*** Data Section Begins ***

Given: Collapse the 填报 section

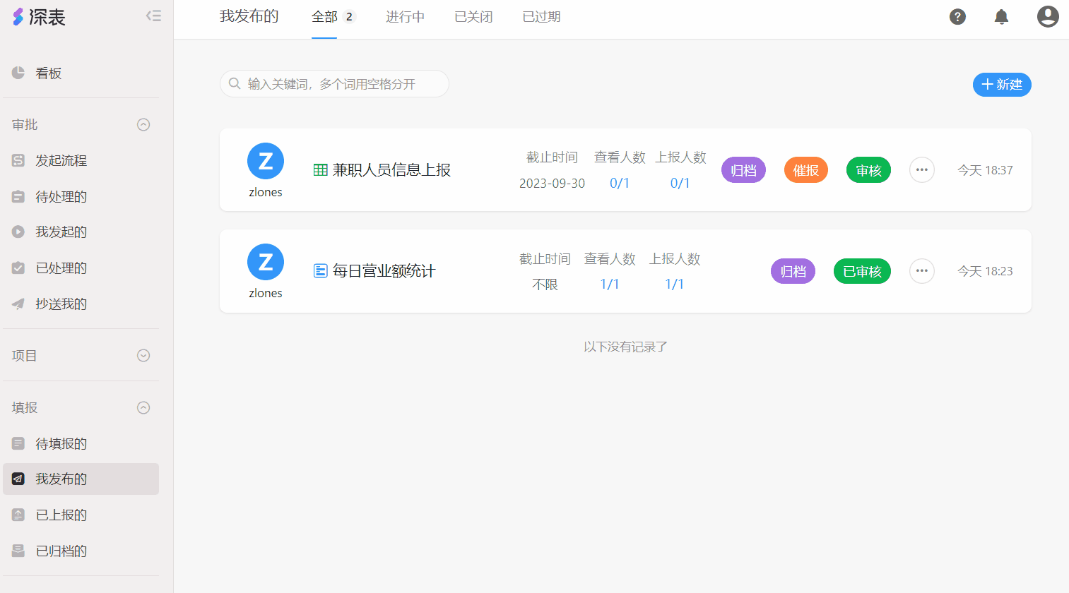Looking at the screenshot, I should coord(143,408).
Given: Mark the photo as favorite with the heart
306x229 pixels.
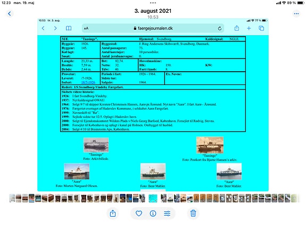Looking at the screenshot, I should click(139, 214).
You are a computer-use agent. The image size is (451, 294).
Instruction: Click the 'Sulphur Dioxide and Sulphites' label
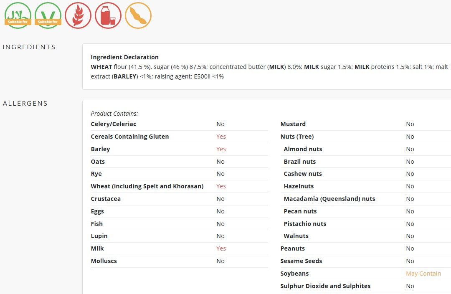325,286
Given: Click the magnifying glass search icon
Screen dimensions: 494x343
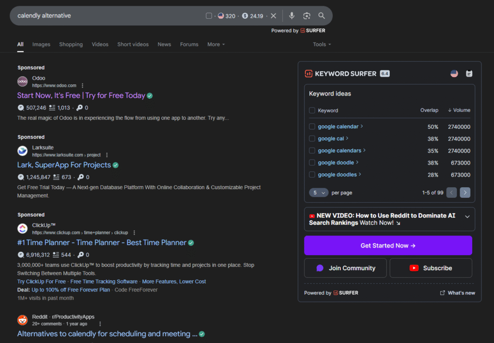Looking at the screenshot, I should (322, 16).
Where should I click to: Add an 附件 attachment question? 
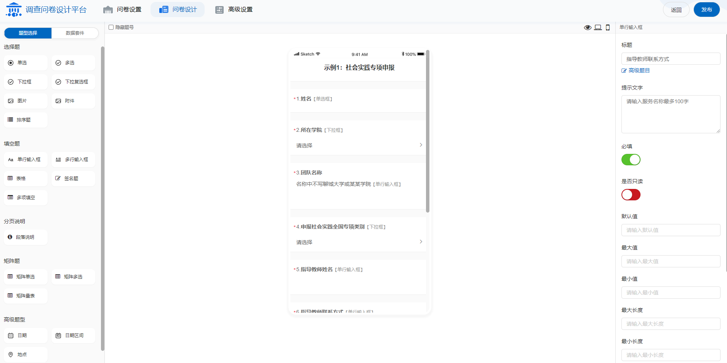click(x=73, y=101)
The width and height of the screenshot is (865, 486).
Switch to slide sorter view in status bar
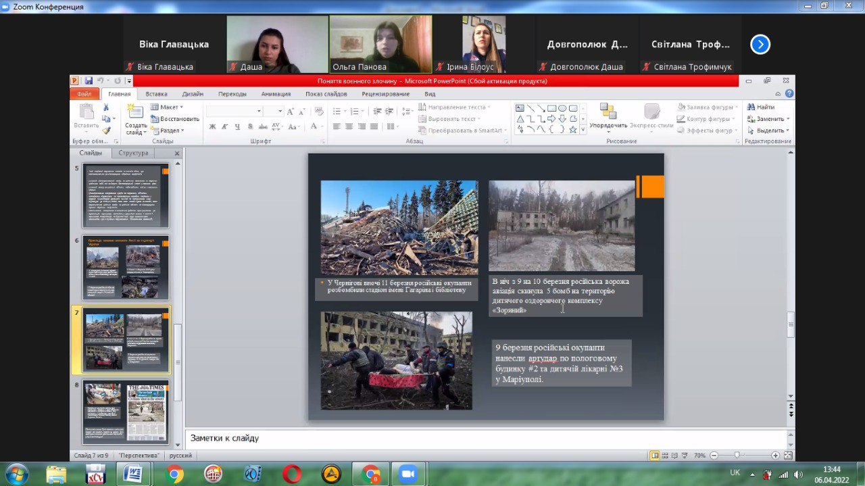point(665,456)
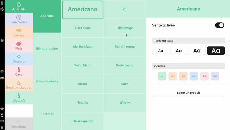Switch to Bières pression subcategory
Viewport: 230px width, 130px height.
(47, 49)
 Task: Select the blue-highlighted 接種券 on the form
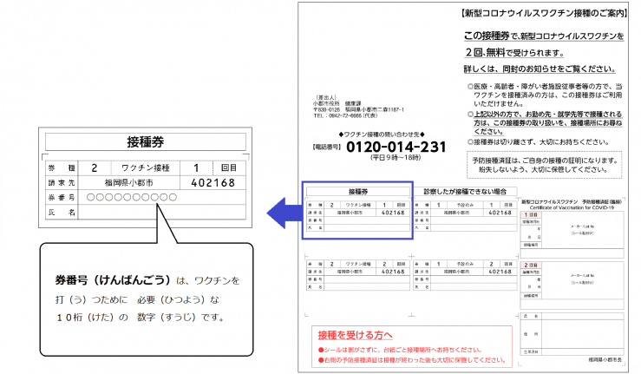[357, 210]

*** Data Section Ends ***

Task — In your copy of the data above, leave out the pictures and repeat everything else exactly.

Task answer —
Given: Collapse the 填报 section

Looking at the screenshot, I should coord(143,408).
Given: Mark the photo as favorite with the heart
306x229 pixels.
Looking at the screenshot, I should click(139, 214).
You are a computer-use agent. The image size is (451, 294).
Instruction: Click the 'Sulphur Dioxide and Sulphites' label
325,286
Given: Click the magnifying glass search icon
Screen dimensions: 494x343
Looking at the screenshot, I should (322, 16).
Where should I click to: Add an 附件 attachment question? 
click(x=73, y=101)
The width and height of the screenshot is (865, 486).
Switch to slide sorter view in status bar
point(665,456)
Switch to Bières pression subcategory
Viewport: 230px width, 130px height.
(47, 49)
 Task: Select the blue-highlighted 接種券 on the form
[357, 210]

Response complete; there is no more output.